The reason isn't that investors think this is a good return, but they are scared of all other investments in light of the dire scenario which Europe finds itself in.
The latest fear is about Spain and upcoming Greek elections, in which the victorious party may override current bailout agreements for Greece.
However, barring the United States facing a Japan-type deflationary recession, Treasurys are an awful bet.
Ben Bernanke, the chairman of the Federal Reserve, has a target inflation rate of 2 percent. That means investors buying government bonds will lose money if inflation is 2 percent.
The truth is that due to the large fiscal and monetary stimuli, the rate of inflation is likely to be higher. Investors on an after-tax basis are already earning close to nothing at a yield of 1.62 percent. After inflation of 3 percent or more, investors will have huge losses.
Does that mean investors should short 10-year Treasurys? That might also be a dangerous play as well.
America could experience a Japanese-style depression where yields have been around 1 percent for years. That would mean a big loss for people who are short the bonds.
This scenario is unlikely as President Barack Obama is boosting spending on anything that can buy him votes. Bernanke is increasing the money supply to prevent another Great Depression. Therefore, it is likely that inflation will be on the horizon sometime in the future.
So does that make shorting Treasurys a good bet? Again, not necessarily.
The Federal Reserve controls interest rates and has de-facto control over Treasury yields. If Treasury yields get too high, the Federal Reserve can buy Treasurys to lower the yield, which increases the value of the bond.
The media often misses this point and gets worried when Treasury yields rise as they did during a brief period in 2011. The fear is silly because Bernanke practically decides what the securities will yield.

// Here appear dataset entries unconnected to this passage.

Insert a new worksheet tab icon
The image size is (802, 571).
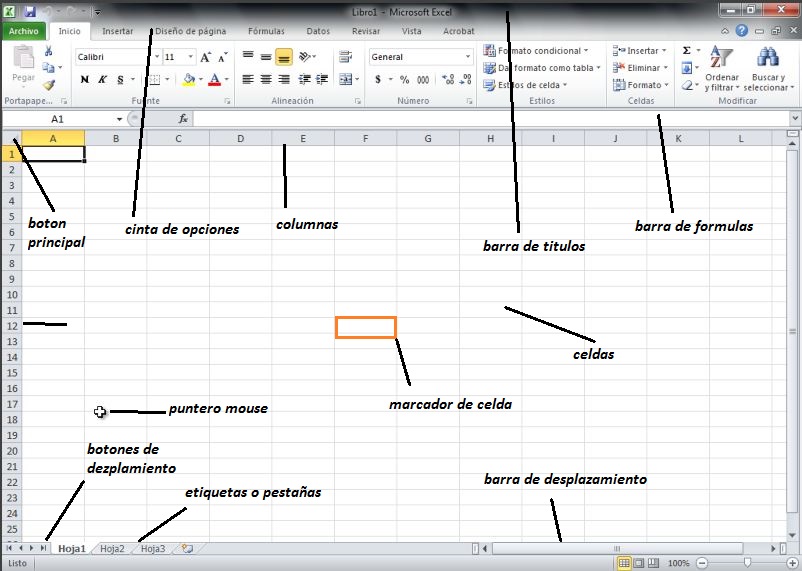click(186, 549)
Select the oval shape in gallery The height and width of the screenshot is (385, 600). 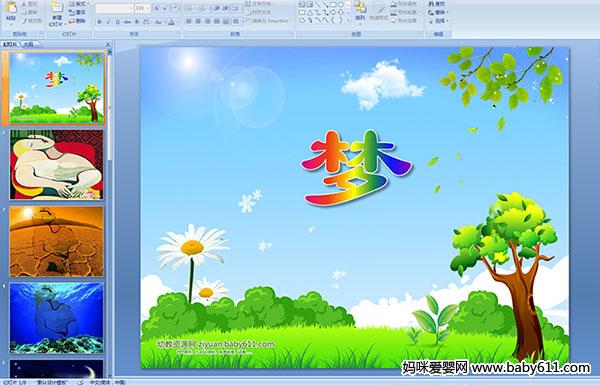pyautogui.click(x=342, y=5)
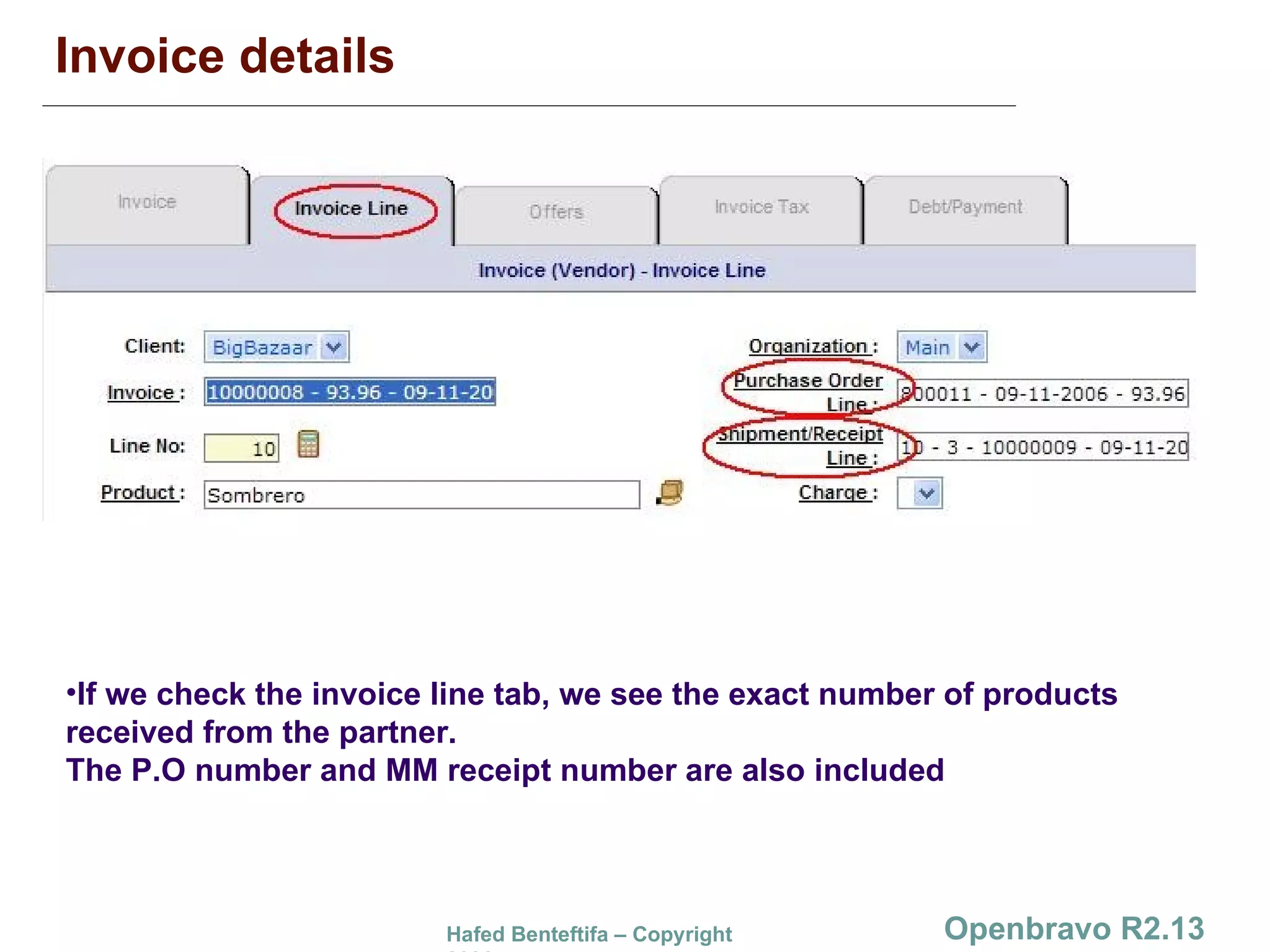Click the Purchase Order Line value field
The image size is (1270, 952).
(1042, 394)
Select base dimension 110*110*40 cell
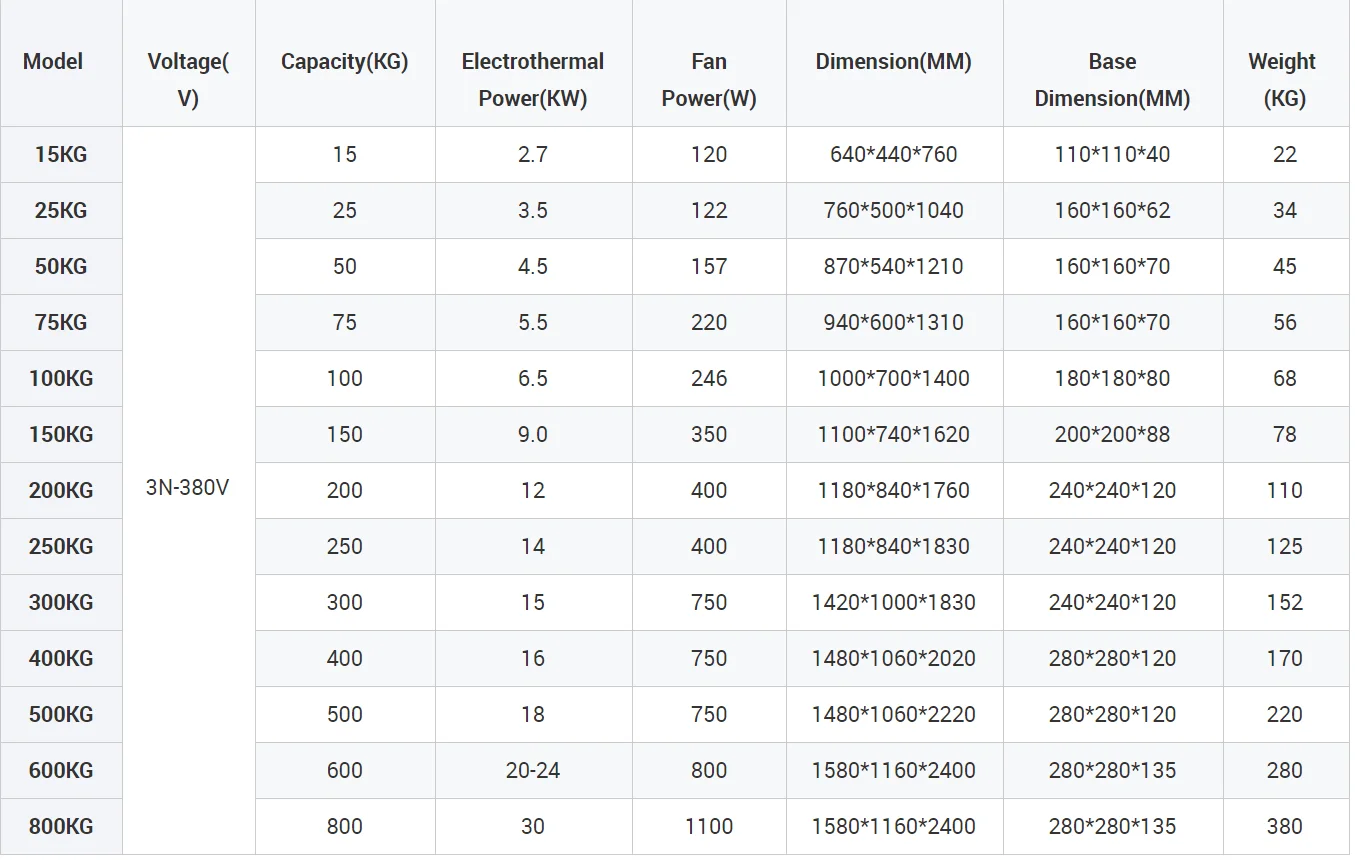The width and height of the screenshot is (1355, 860). coord(1112,155)
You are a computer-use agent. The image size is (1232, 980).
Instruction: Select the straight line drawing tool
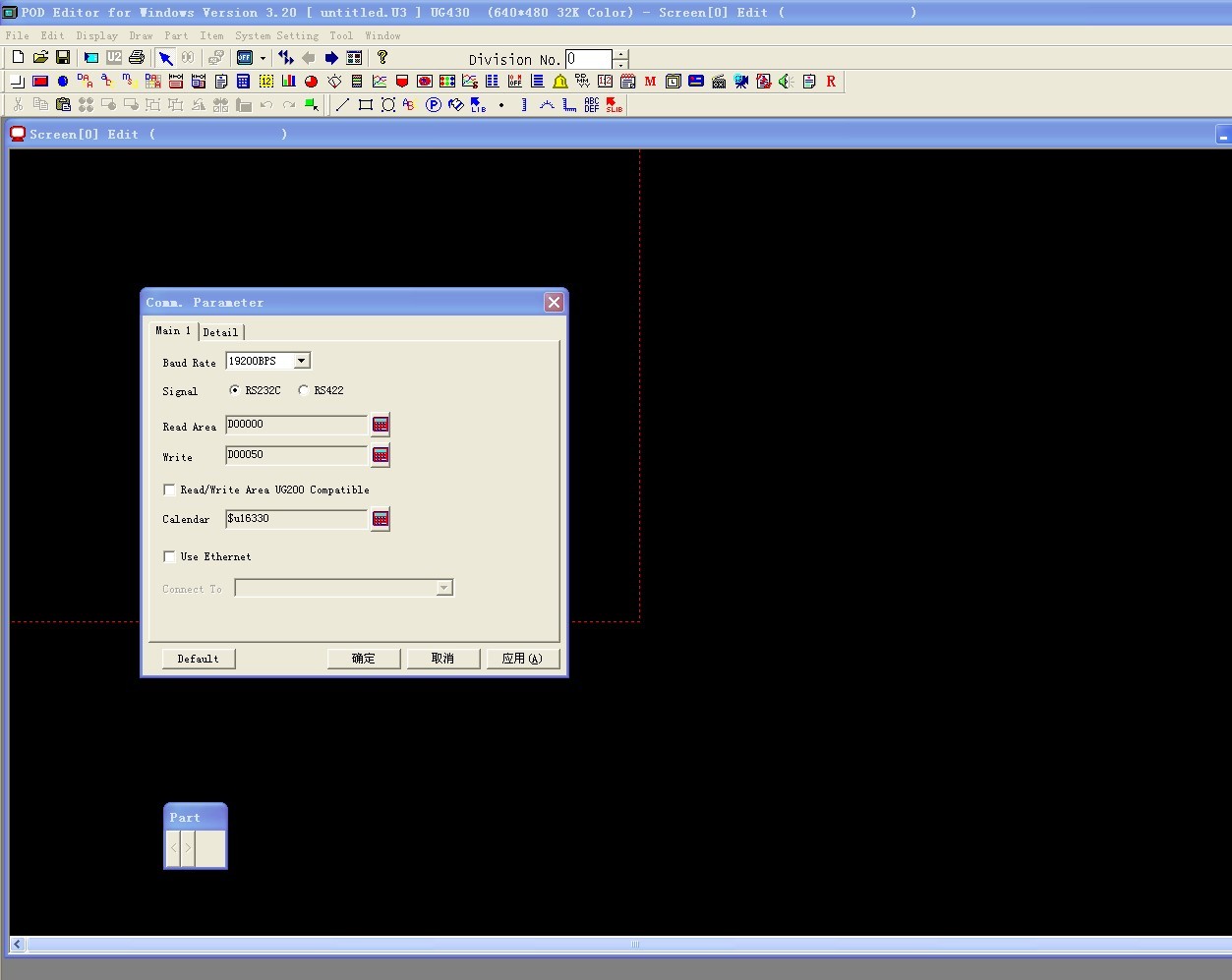pos(342,105)
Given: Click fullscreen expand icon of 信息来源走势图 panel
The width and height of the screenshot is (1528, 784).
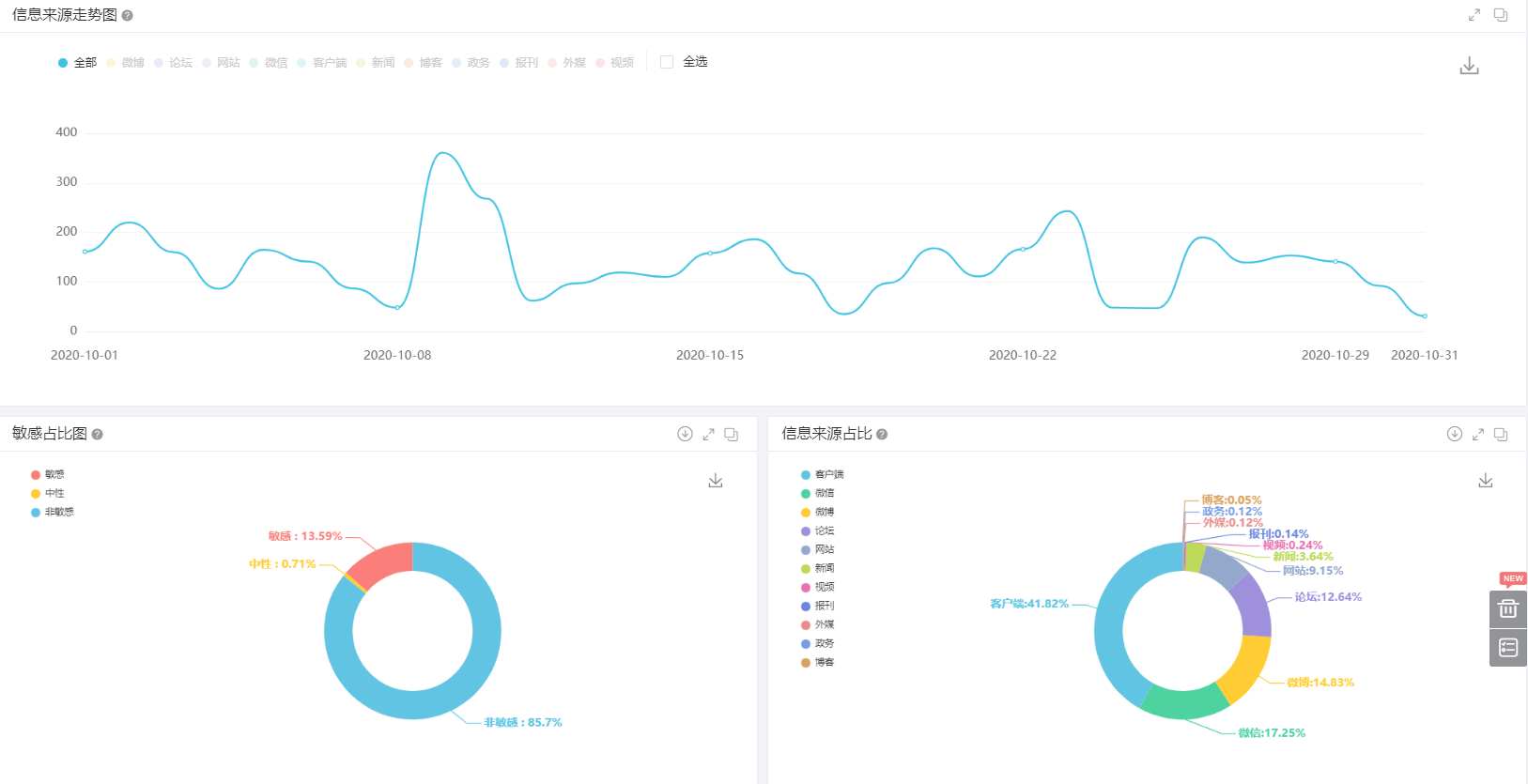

As the saying goes, "Don’t fight the Fed." So too here, shorting Treasurys would be a fight against the Fed.
For investors looking to park some money they don't plan to touch, short-term Treasury index funds might be a good option. Despite the low yield, they do offer safety. However, buying long-term Treasurys to short or to hold to maturity is dangerous. It is also very risky and offers a low possible return.